Former Texas dealer fails in bid to overturn U.S. money laundering sentence
A suburban Dallas ex-dealer has failed to overturn his 188-month prison term in a money laundering conspiracy that enabled drug dealers, pimps and other criminals to pay cash for luxury vehicles without reporting the transactions to the IRS.
The May 18 decision by a U.S. magistrate means Richard Arledge, the former owner and operator of Richard Arledge Suzuki and president of Expressway Financial Inc., in Hickory Creek, Texas, must continue to serve his full sentence.
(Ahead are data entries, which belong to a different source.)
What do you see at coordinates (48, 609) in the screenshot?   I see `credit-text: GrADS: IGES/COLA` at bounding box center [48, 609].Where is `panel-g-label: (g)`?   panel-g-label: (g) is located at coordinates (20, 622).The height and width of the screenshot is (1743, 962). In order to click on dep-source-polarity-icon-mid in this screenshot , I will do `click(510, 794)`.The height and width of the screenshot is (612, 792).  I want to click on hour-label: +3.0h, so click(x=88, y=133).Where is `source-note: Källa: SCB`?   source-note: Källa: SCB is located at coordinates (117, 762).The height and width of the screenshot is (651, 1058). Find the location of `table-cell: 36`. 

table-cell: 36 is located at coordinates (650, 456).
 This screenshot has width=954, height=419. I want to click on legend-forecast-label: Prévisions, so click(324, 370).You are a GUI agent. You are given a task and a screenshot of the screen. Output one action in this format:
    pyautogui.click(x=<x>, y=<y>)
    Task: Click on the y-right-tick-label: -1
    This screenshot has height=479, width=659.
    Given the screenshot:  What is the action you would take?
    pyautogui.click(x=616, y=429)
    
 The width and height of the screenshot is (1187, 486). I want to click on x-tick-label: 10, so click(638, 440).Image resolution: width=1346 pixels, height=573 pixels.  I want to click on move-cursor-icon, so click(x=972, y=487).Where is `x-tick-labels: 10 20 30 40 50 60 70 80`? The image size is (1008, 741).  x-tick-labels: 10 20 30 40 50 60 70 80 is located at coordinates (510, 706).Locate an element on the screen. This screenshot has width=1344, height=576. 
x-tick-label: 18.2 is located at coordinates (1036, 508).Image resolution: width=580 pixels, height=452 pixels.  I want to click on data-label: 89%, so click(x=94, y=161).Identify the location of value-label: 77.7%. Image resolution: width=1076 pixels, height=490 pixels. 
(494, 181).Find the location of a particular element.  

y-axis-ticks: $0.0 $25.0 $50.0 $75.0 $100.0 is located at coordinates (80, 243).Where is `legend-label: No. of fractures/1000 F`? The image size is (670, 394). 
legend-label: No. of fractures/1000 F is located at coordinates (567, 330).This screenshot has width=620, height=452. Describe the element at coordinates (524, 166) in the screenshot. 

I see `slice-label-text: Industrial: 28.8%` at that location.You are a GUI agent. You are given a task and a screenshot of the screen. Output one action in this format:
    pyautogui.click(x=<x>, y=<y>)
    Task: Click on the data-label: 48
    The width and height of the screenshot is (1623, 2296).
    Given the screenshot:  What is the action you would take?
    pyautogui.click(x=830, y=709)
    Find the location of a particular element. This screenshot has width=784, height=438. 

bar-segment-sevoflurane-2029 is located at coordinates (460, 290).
Expressway Financial was the dealership’s financing and leasing arm, according to court documents.
A jury convicted Arledge and Expressway Financial sales manager Steve Ham in 2010. Thirteen other defendants, including ex-dealership employees and customers, pleaded guilty in the case.
According to trial testimony, Expressway Financial, Arledge’s finance arm, acquired brands outside Arledge’s franchise and sold them for cash from January 2006 through August 2009. As Ham’s legal papers put it: “For a fee, Arledge would venture outside the realm of Suzuki cars and into the spot market for high-end (new and used) sports cars, such as a Maserati or a Bentley.”
Paper bags, pillow cases
Prosecutors said in a brief: “Bentleys, Aston Martins, Mercedes and Maseratis all changed hands at the dealership in exchange for hundreds of thousands of dollars and agreements not to reveal the source or nature of the financial transactions to federal authorities.” Some customers brought cash in paper bags and pillowcases.
For example, the criminal indictment showed Arledge sold a 2005 Maserati Quattroporte and a 2006 Aston Martin to a drug dealer who paid $213,756 in cash, “which represented proceeds from the distribution of controlled substances.” Another customer bought a $145,675 2006 Aston Martin DB9 Volante with a $25,000 cash down payment “which represented proceeds from financial crimes.”
Rejecting Arledge’s bid for freedom this month, U.S. Magistrate Judge Don Bush, in Plano, wrote: “Cars were titled in the name of friends and relatives to conceal true ownership. Purchases were disguised as leases to allow the dealership to claim cars that were seized by law enforcement.
“Some purchasers smelled strongly of marijuana. Employees noticed that these unusual purchasers seemed to have traveled great distances to purchase cars from Arledge and they did not fit the general demographics of the population in the area around the dealership.”
One ex-employee, who was a paid informant cooperating with authorities, testified that Arledge ordered him to “convert large amounts of cash into cashier’s checks to be used as down payments for some criminal customers. This allowed the dealership to avoid having to report large cash transactions to the IRS in the name of the criminal.”
Arledge’s original appeal was unsuccessful, and the U.S. Supreme Court refused to hear the case.
In the new ruling, Bush refused to vacate or set aside the sentence on the grounds that prosecutors violated Arledge’s constitutional rights and used “false statements and misrepresented evidence.”
Bush found no basis for the claim that lawyers who represented him at trial and sentencing were ineffective for not challenging a search warrant for his office or prosecutors’ use of allegedly perjured testimony.
Arledge, who represented himself, is at the low-security Seagoville Federal Correctional Institution in Texas. Ham, described by prosecutors as Arledge’s “right-hand man,” received a 16-month sentence and has been released, Bureau of Prison records show.